Vía | Oro y Finanzas
Imagen | BullionVault
Comentarios
El oro no son más que "piedras". Parece que nos olvidamos de ello. La utilidad real del oro, a parte de su belleza es prácticamente inexistente. Me recuerda en cierta forma a aquella famosa burbuja de los tulipanes, con la diferencia de que es más difícil reproducir el oro que los tulipanes. Un día nos daremos cuenta de que son sólo piedras y en el futuro se escribirán libros acerca de la necedad de la humanidad.
buenooo tampoco es eso, es uno de los mejores metales conductores, los chinos por ejemplo lo extraen de los microprocesadores que sacan de la basura tecnologica que occidente les vende
Hasta vi un anuncio en ebay vendiendo sacos de procesadores intel 486 para que iniciaras tu "floreciente" negocio de extraccion de oro :-D
Bueno ahora en serio lo veo como tú, no es mas que un recurso mineral, el valor se lo damos los humanos
La diferencia fundamental es que nadie necesita oro para vivir, el que quiera especular con el oro que especule todo lo que quiera y si lo acaba perdiendo todo allá él. Distinto es el caso de la especulación inmobiliaria o con material de primera necesidad como por ejemplo el trigo. Eso sí que debería estar penado y perseguido y los gobiernos deberían haber puesto medios para haberlo impedido en lugar de haberlo fomentado y haberse beneficiado.
En épocas pasadas lo que ha sucedido en España habría terminado en una revolución en la que los que necesitaban una vivienda habrían acabado con los de los Cayenne, los Q7 y los X5 llegando finalmente al “equilibrio del mercado”. Sin embargo se suponía que vivíamos en un país civilizado y que debíamos confiar en las instituciones. ¡Ja!
bueno, despues de la revolucion se habrian repartido entre los vencedores los Cayenne, los Q7 y los X5, y vuelta a empezar...
llamame conservador pero creo que la solucion tendria que venir por otro lado, no dar un paso para adelante y dos para atrás. Pero no me preguntes por la solucion que a estas horas solo pienso en cenar :-)
Permitidme aunque sea un poco larga una cita sumamente ilustrativa:
"... En realidad, el único remedio es un aumento del escepticismo que asociará resueltamente un optimismo a todas luces excesivo, con una probable forma de locura, y que no asociará la inteligencia con la adquisición, despliegue o, en este caso, administración de abundantes sumas de dinero. Permítaseme enunciar a continuación una de las reglas infalibles para guía del inversor individual y, ni que decir tiene, del administrador de fondos de pensiones y de otros fondos: existe la posibilidad, e incluso la probabilidad, de que las personas muy ligadas al dinero incurran en una conducta autocomplaciente y extravagante que las haga proclives al error. Y sea ésta la reiterada moraleja de este trabajo.
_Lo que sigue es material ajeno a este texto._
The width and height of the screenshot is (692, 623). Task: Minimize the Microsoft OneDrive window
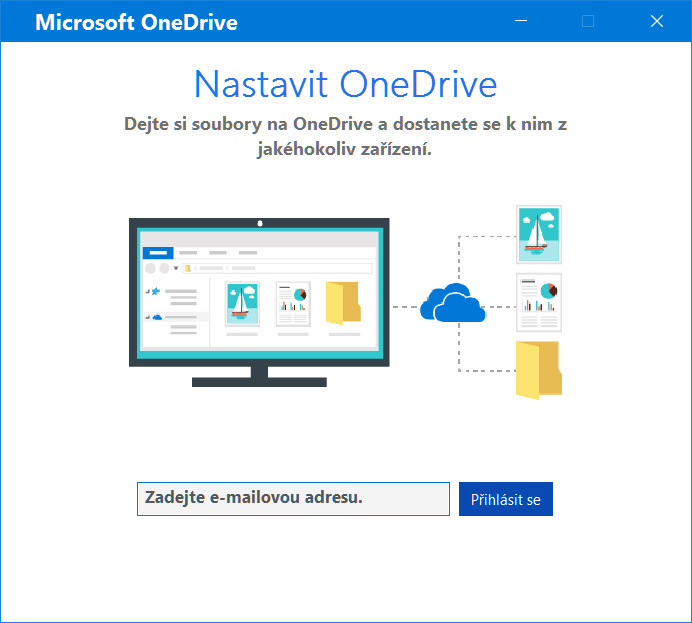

Otra regla es que cuando el clima de excitación invade un mercado o rodea la perspectiva de una inversión, cuando se proclama una oportunidad única basada en una especial visión anticipada, las personas sensatas deberían resistir; es el momento de la cautela. Tal vez sí haya una oportunidad. Tal vez sí exista aquel tesoro en el fondo del mar Rojo. Pero una historia rica en ejemplos suministra la prueba de que tarde o temprano sólo quedan el engaño y el autoengaño.
Nadie que concluya un trabajo como éste puede esperar escapar a estas preguntas: ¿cuándo se producirá el próximo episodio especulador, y a qué valor afectará su recurrencia: propiedad inmobiliaria, títulos bursátiles, arte, automóviles antiguos? Para eso no hay respuestas; nadie lo sabe, y quienquiera que pretenda contestar es que no sabe que no sabe. Pero una cosa sí es cierta: habrá otro de esos episodios y otros más después. Como ya se ha repetido, tarde o temprano a los incautos se los desposee de su dinero. Y lo mismo les sucede, por desgracia, a quienes, respondiendo a un generalizado talante optimista, son cautivados por la creencia en su propia perspicacia financiera. Así ha sido durante siglos, y así continuará siendo en el futuro lejano. (Las negritas son mias)
"A short History of the Finacial Euphoria" John K. Galbraith (1990)
Pienso que en estos momentos, la escalada del oro, cumple plenamente todos los sintomas que desde la tulipmania hasta la burbuja patria han sido y serán.